These two goals are connected, so I'll be working on them in tandem at times.
Feel free to ask me questions or check out my Trello!
EDIT: clarified the "platform" section, as not everyone is familiar with how tabletop games operate.
1. Hi there! What's your name? Want to introduce yourself?
I'm Innes, hi!
2. Did you participate in the last jam we held? If so, what do you plan on doing better this time? If not, what's your reason for joining?
No, but I participated in Winter 2017. I want to be better about documenting my work and interacting with other jammers.
3. What games are your favorites? Did any of them inspire you, or made you want to make your own?
I like a lot of games! The MMO Glitch is a pretty big inspiration to me. I also like the Sims series and Sufficiently Advanced, as well as the works of Christine Love, Avery Alder, and Porpentine.
4. Do you have experience with game development? What did you do/with what engine?
I've made complete if small games in Twine and prototypes in Construct 2, Unreal Engine 4, Ren'Py, GameMaker Studio, and RPGMaker VX Ace. The only work available online at the moment is my previous jam game, which you can see on my profile.
5. Tell us about something you're passionate about!
How implementation of game mechanics can influence the narrative they present.

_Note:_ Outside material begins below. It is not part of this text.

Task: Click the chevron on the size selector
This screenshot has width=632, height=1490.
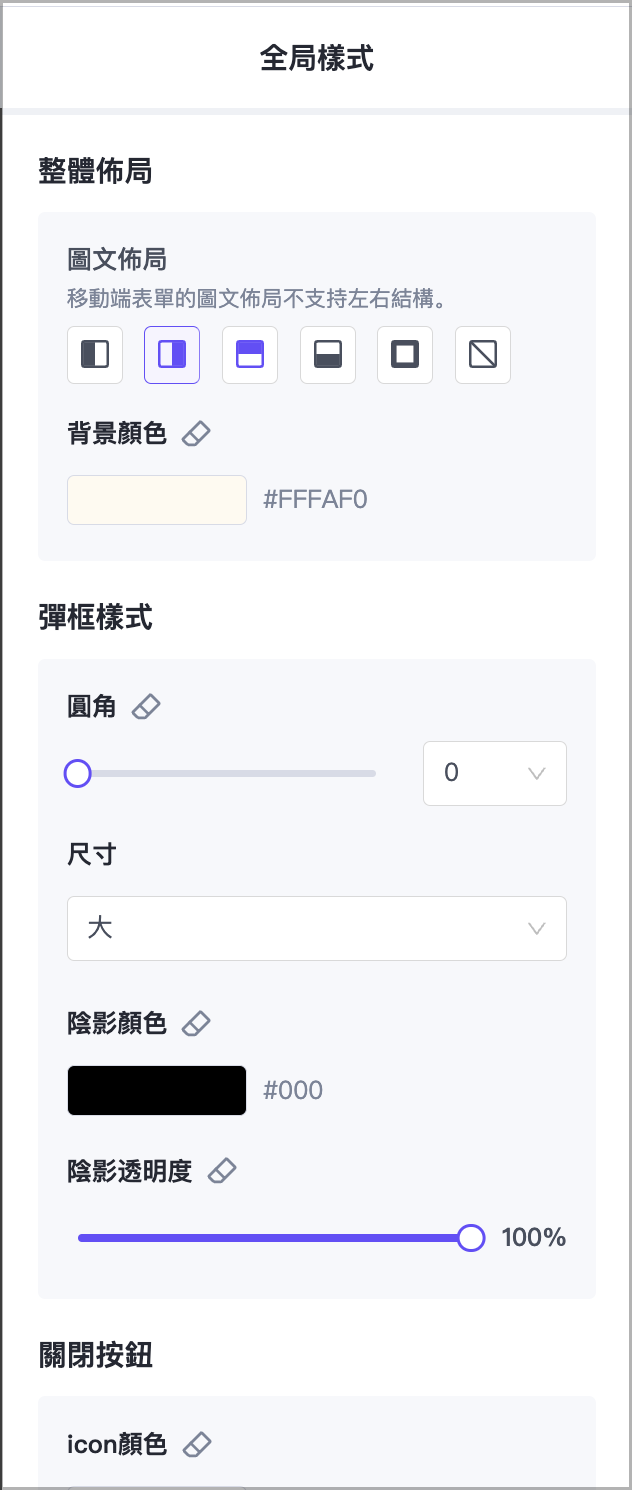Action: point(536,928)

Stopping there because I can quickly go into essays about that, but feel free to DM me about it on Discord or something.
6. What are your goals for this game jam?
7. Any advice to new jammers (if you're a veteran)?
Get something done and write about it every day, if feasible. This will help you keep a rhythm. Also, talk to other people about their games! Ask them questions; tell them what you like.
8. If you're a returning jammer, what can the admins do to improve your jam experience?
Encourage participants to comment on each other's devlogs more. The amount of attention a given game received was highly variable, even if it ended up with a finished demo, and it could feel isolating.
Also, stress constructive feedback and what that means; the only comment I got on my demo itself was half backhanded compliment and half arbitrary complaint, couched in polite language, and none of it was actionable. (So I deleted it.)
This game was interesting, but I'm not really sure how to progress (is the goal to have enough hormones to fill the chart? do hormones affect gameplay?) and because of that I'm not sure if I hit the end of the content or if I just don't know how to move on.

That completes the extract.